2 日本の労働人口は減少を続け,対策を講じた結果,女性の雇用拡大で200万人,65歳以上の稼働人口200万人を増加させたが,それでも労働人口は450万人が減少しているということである。
  平成30年10月末時点の外国人労働者(約146万人)のうち「技能実習」の在留資格を持つ者は約31万人だというので,まだまだ足りない。入国管理法改正によって「特定技能」というより安定的な在留資格が追加されたものの,この資格によって受け入れている外国人はまだわずかである。

3 ハノイに行って初めて理解したのは,娘が所属している組織は「外国人技能実習機構」で,登録管理団体として許可されたところであるということ。
  そして,このような「受入機関」が,ベトナム等の国の「送出機関」と連携し,日本の企業で働きたいという希望を持ったベトナムの若者たちを選定し,「技能実習生」として受け入れるための支援をしているということ。

4 初日からさっそく,日本の道路関係工事を行う会社の募集に応じたベトナムの若者たちの面接に立ち会わせてもらった。
  みな意欲的で,片言の日本語で自己紹介を懸命にする様子は痛々しいとも思えた。ただ,胸に番号が書かれた大きなゼッケンをつけているのは,「日本ではありえないよね」と思う。
  3日目には,とび職として日本で働く若者たちの面接に立ち会う。1日目とは違う「送出機関」の事務所で,日本企業の社長がスカイプで面接の様子を見る。
  どちらの「送出機関」も立派な建物で,語学学校のようだ。
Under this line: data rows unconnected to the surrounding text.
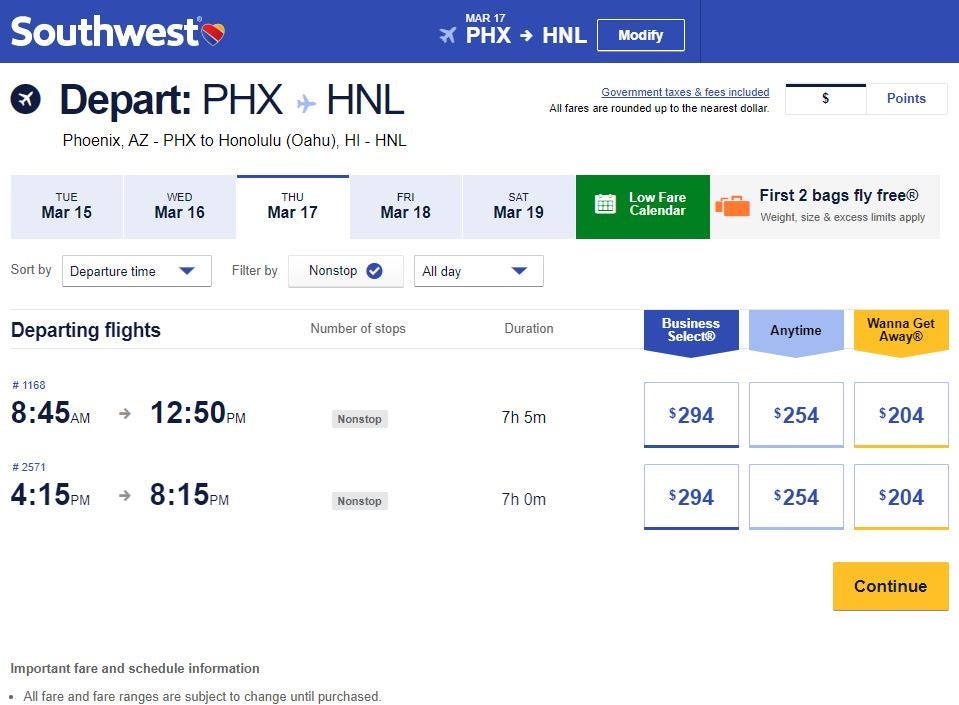Click the airplane icon in header bar
This screenshot has width=959, height=705.
(x=447, y=35)
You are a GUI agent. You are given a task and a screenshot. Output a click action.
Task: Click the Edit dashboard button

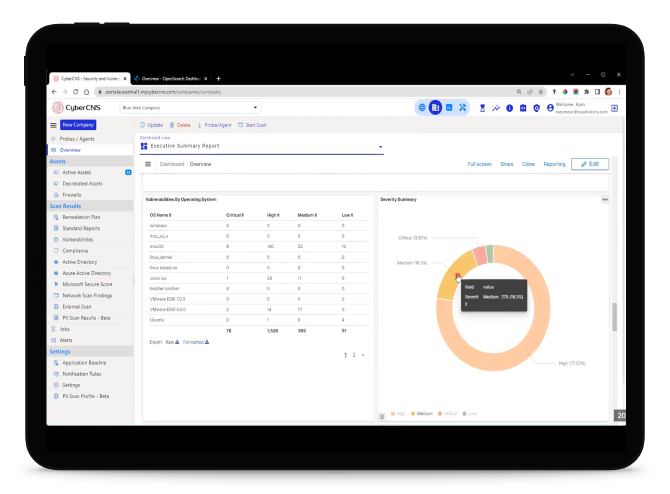click(589, 164)
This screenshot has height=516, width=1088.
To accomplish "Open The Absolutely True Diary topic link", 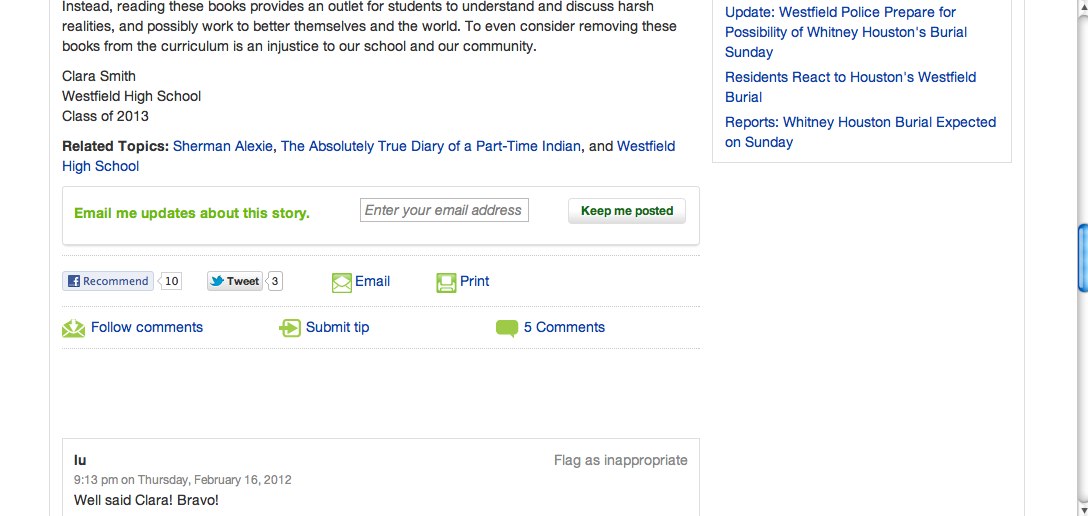I will pyautogui.click(x=430, y=146).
でも,驚いたことに,日本語で自己紹介した若者たちは,現時点では1週間足らずしか研修を受けていないという。あの日本語をそんな短期間で覚えたなんてすごい。複雑なベトナム語で書かれた文字に圧倒されていた私は,心底若い人のパワーに感動した。
  採用された人たちは,今後,半年程度,「送出機関」で日本語研修等を受け,来日するという流れになるようだ。とび職で働きたいという若者たちが,面接の後,日本で働いている先輩とスカイプで話をして,「月給28万円なんてしんじられない!」と叫んでいた。先輩も気持ちよく働いている様子で,安心する。

5 外国人労働者たちが劣悪な環境で働かされている例を耳にすることは多い。
  でも,日本の労働人口が不足している事実,これをこのような方法で補っている事実,人手不足に悩む日本企業と日本で働きたいと思うベトナムの若者たちをマッチングさせ,両者にとってよりよい方法でこれを支援しようとする日本とベトナムの機関がこうして機能している事実は,もっと人々が知ってもよいのではないかと思った。

6 それにしても,娘はベトナムでも忙しい。ベトナムを訪問する日本企業の人たちを送迎する合間に,別の仕事の会議をスカイプでやっている。それでも,日本にいるときよりはリラックスできるという。
  3日間の滞在中,娘と二人で過ごせた時間はわずかだったが,その間に,喧噪のハノイの旧市街地を散歩し,味わい深い出汁と香り豊かな野菜が魅力的な食べ物を味わった。
  3日目の朝,甲高いクラクションの音で目が覚めた。最初は違和感があったが,すっかり耳になじんで,のどかな音に聞こえた。窮屈で小難しいことにとらわれている日本人より,この国の人たち,ずっと充実して希望にあふれた日々を送っているのかもしれないと思う。
  また,こんな活気に触れてみる機会を是非持ちたいと思いつつ,ベトジェットで帰国した。